━━━━━ TEXTE PRÉSENTÉ ━━━━━

Johnny Schleck revient à son tour sur le Tour de France 2010 finalement remporté sur tapis vert par son fils, Andy. Mais pas seulement…
Lorsque nous l’avons joint en cette fin de semaine pour une éventuelle rencontre, Johnny Schleck était bien loin du Luxembourg. Pas si loin que ça, en fait, puisqu’il se trouvait en mer. Au large de Cannes et en train de se risquer à une partie de pêche avec un de ses fidèles amis. Le vent sifflait dans ses oreilles et on imaginait la brise lui fouetter le visage. On a donc attendu son retour sur la terre ferme pour tenter de rembobiner le film familial des dix ans du succès d’Andy Schleck dans le Tour 2010. Tour 2010 qui s’était terminé un 25 juillet…
Et sur le podium à Paris, Andy était monté avec son maillot blanc de meilleur jeune sur la deuxième marche du podium, installé à la deuxième place. Ce sera d’ailleurs le seul survivant, puisque ni Alberto Contador, en maillot jaune, ni Denis Menchov, troisième, ne résisteront à l’épreuve de l’antidopage. Ce n’est qu’en février 2012 qu’Andy Schleck sera considéré vainqueur de ce Tour de France 2010 où, longtemps, on crut qu’il avait pris l’ascendant sur l’Espagnol.
Jusqu’à la 15e étape où, vêtu de son maillot jaune, Andy Schleck attaqua dans le Port de Balès avant d’essuyer un saut de chaîne qui tourne encore en boucle sur YouTube. Contador, appuyé par son coéquipier Alexandre Vinokourov, plaça un contre assassin. À l’arrivée à Luchon, le coureur d’Astana reprendra le maillot jaune pour une poignée de secondes. Huit misérables secondes. Andy Schleck venait de perdre dans cette affaire 39 secondes. Le même nombre qu’à Paris, terme de la 21e étape.

━━━━━

CONSIGNE 1 :: Mettez à jour les entrées situées entre la ligne contenant « You are a GUI » et la fin des entrées, bornes incluses, en remplaçant « pixels » par « px » sans rien modifier d'autre. Omettez les images dans votre réponse.
Le texte ci-dessus et les entrées n'ont aucun rapport entre eux.

━━━━━ LISTE DES ENTRÉES ━━━━━

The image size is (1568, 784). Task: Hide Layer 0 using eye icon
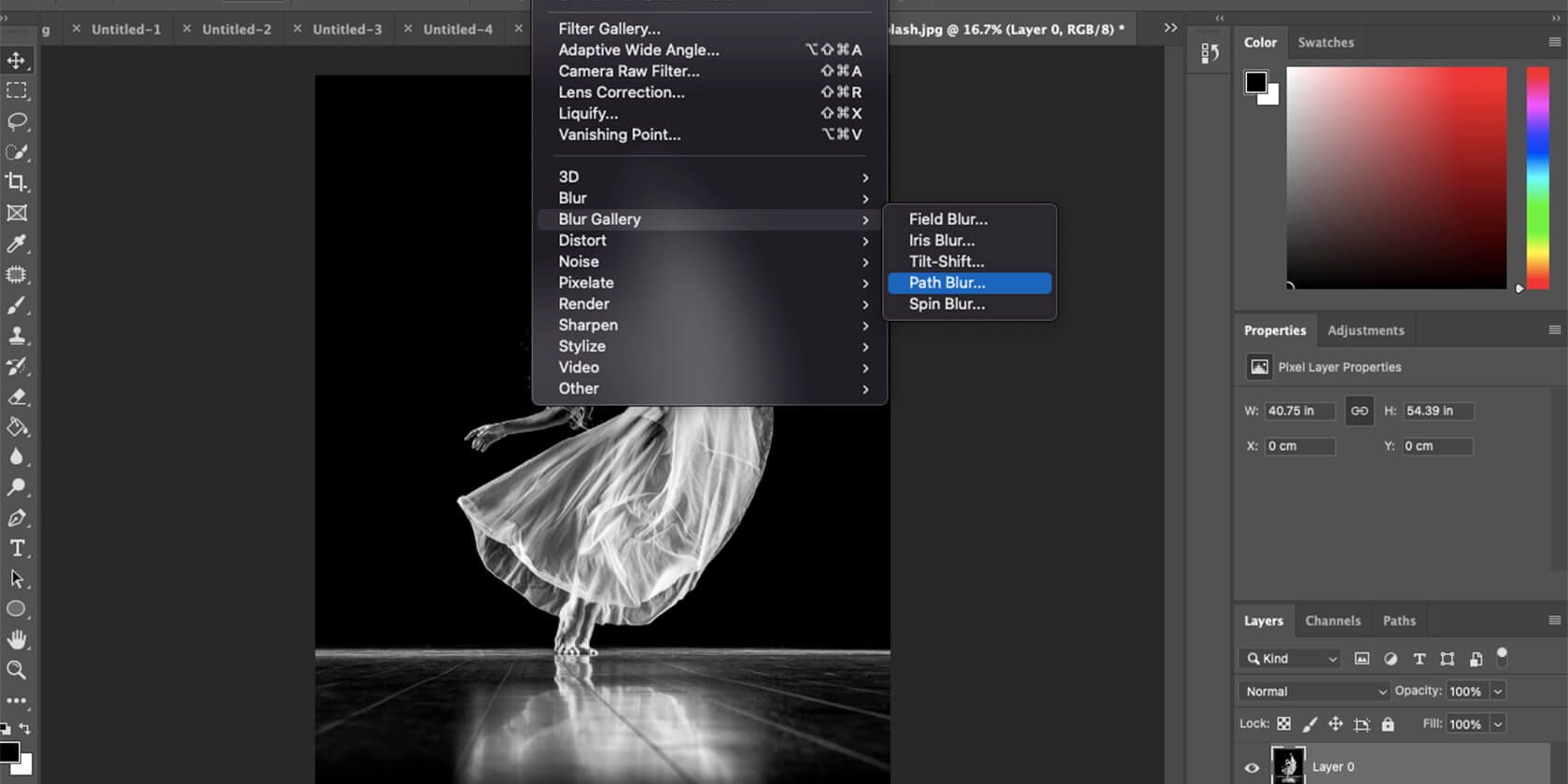(1252, 767)
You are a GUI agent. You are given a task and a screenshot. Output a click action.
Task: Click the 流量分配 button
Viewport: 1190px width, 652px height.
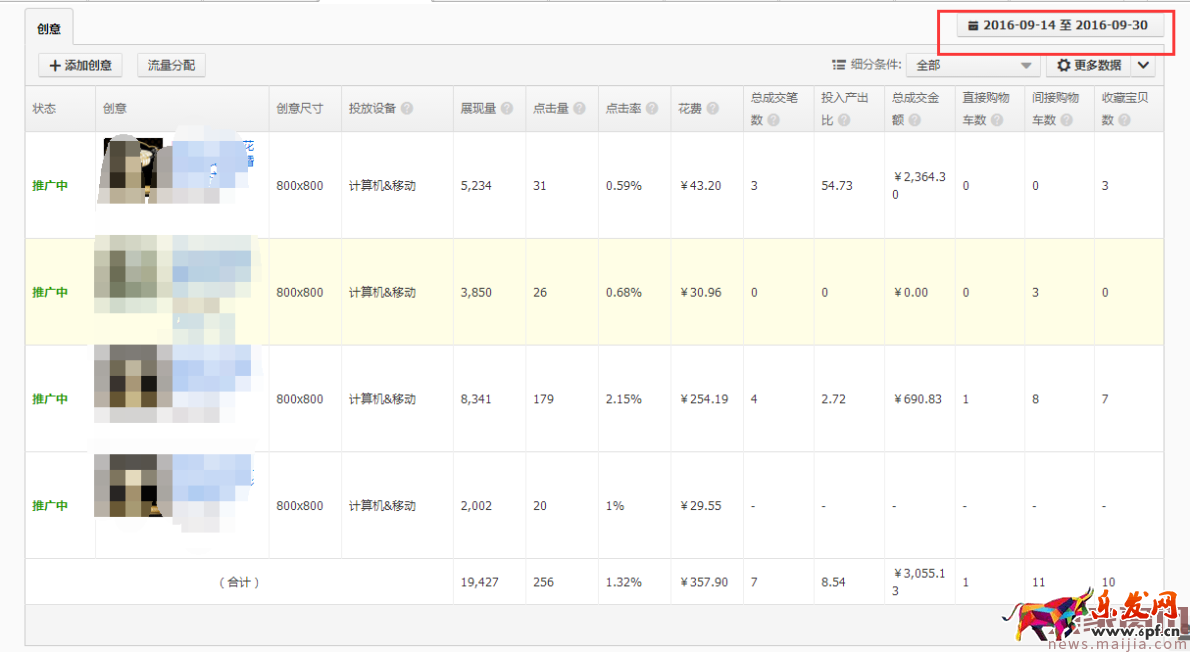pyautogui.click(x=171, y=66)
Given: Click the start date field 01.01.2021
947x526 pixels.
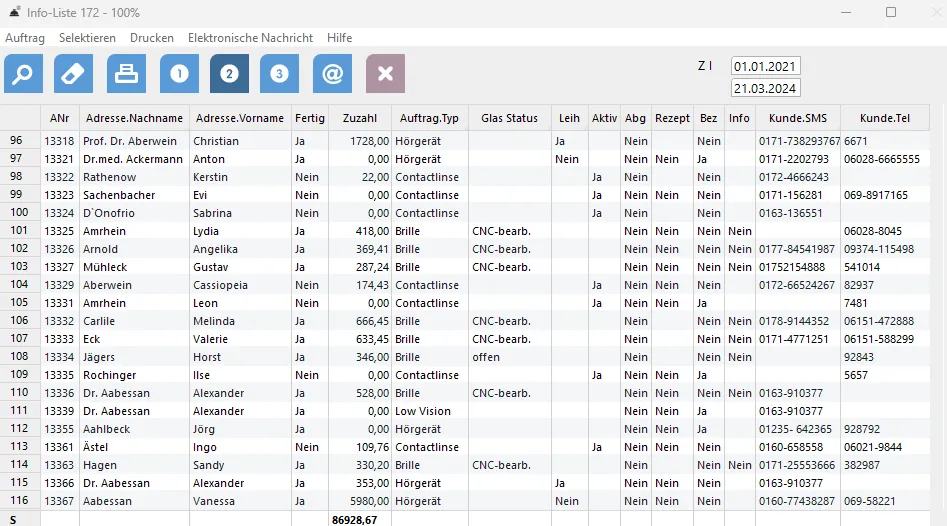Looking at the screenshot, I should coord(766,66).
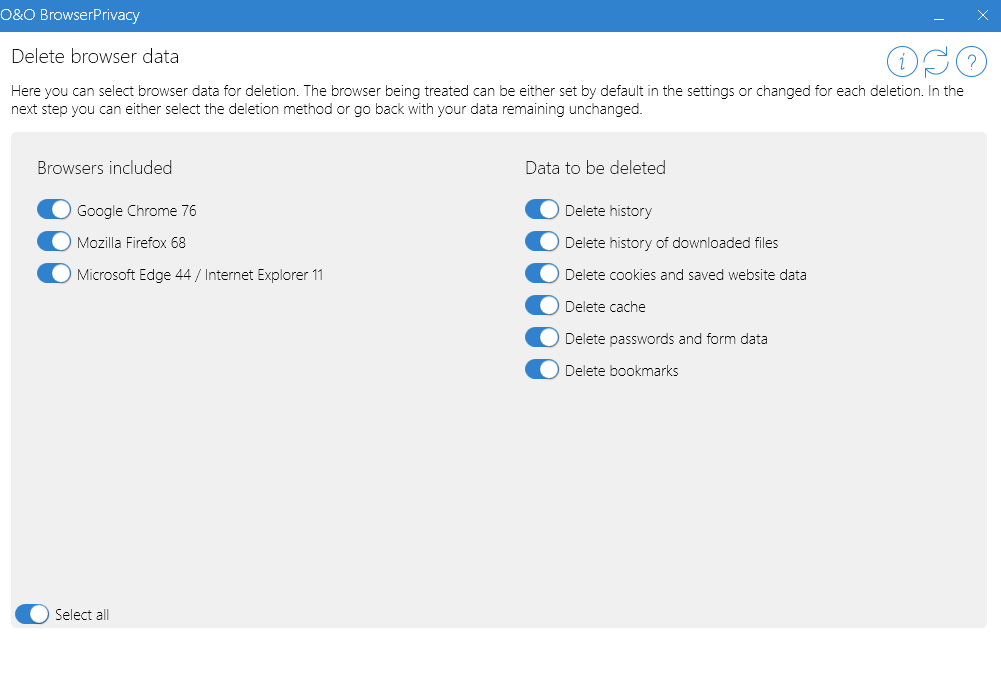Disable the Google Chrome 76 toggle
The width and height of the screenshot is (1001, 696).
click(x=54, y=209)
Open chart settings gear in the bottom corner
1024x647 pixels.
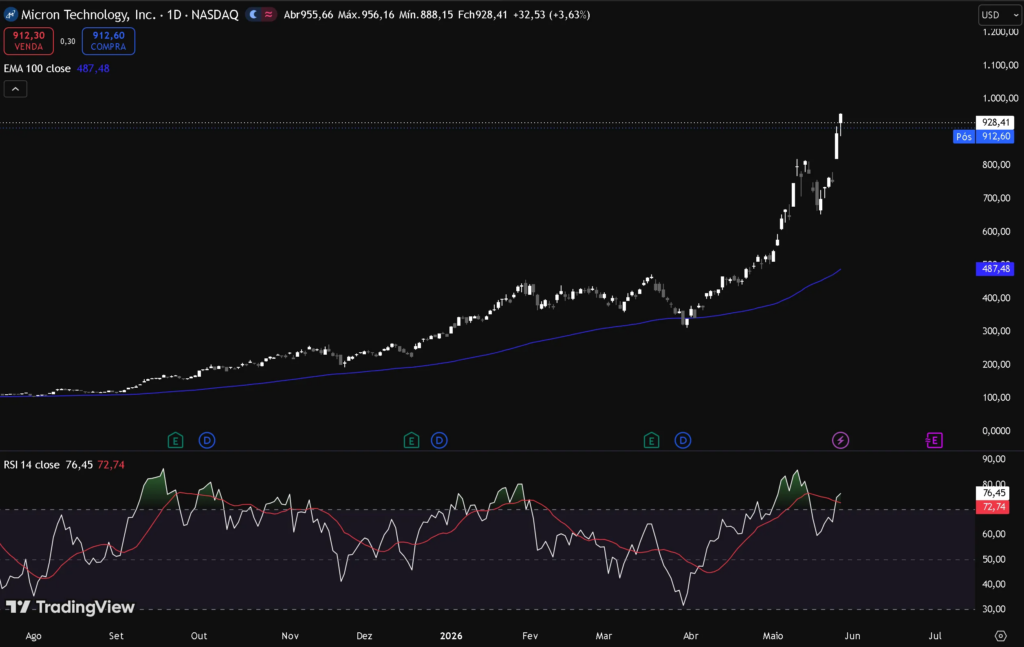point(1000,635)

━━━━━

CONSIGNE 2 :: Recopiez fidèlement le passage de l'article sur le Tour de France 2010 compris entre « Jusqu’à la 15e » et « la 21e étape. », inclus.

CORRIGÉ 1 ::
You are a GUI agent. You are given a task and a screenshot. Output a click action.
Task: Click the 流量分配 button
Viewport: 1190px width, 652px height.
pyautogui.click(x=171, y=66)
Given: Click the start date field 01.01.2021
947x526 px.
Looking at the screenshot, I should coord(766,66).
Disable the Google Chrome 76 toggle
The width and height of the screenshot is (1001, 696).
click(x=54, y=209)
Open chart settings gear in the bottom corner
1024x647 px.
point(1000,635)

CORRIGÉ 2 ::
Jusqu’à la 15e étape où, vêtu de son maillot jaune, Andy Schleck attaqua dans le Port de Balès avant d’essuyer un saut de chaîne qui tourne encore en boucle sur YouTube. Contador, appuyé par son coéquipier Alexandre Vinokourov, plaça un contre assassin. À l’arrivée à Luchon, le coureur d’Astana reprendra le maillot jaune pour une poignée de secondes. Huit misérables secondes. Andy Schleck venait de perdre dans cette affaire 39 secondes. Le même nombre qu’à Paris, terme de la 21e étape.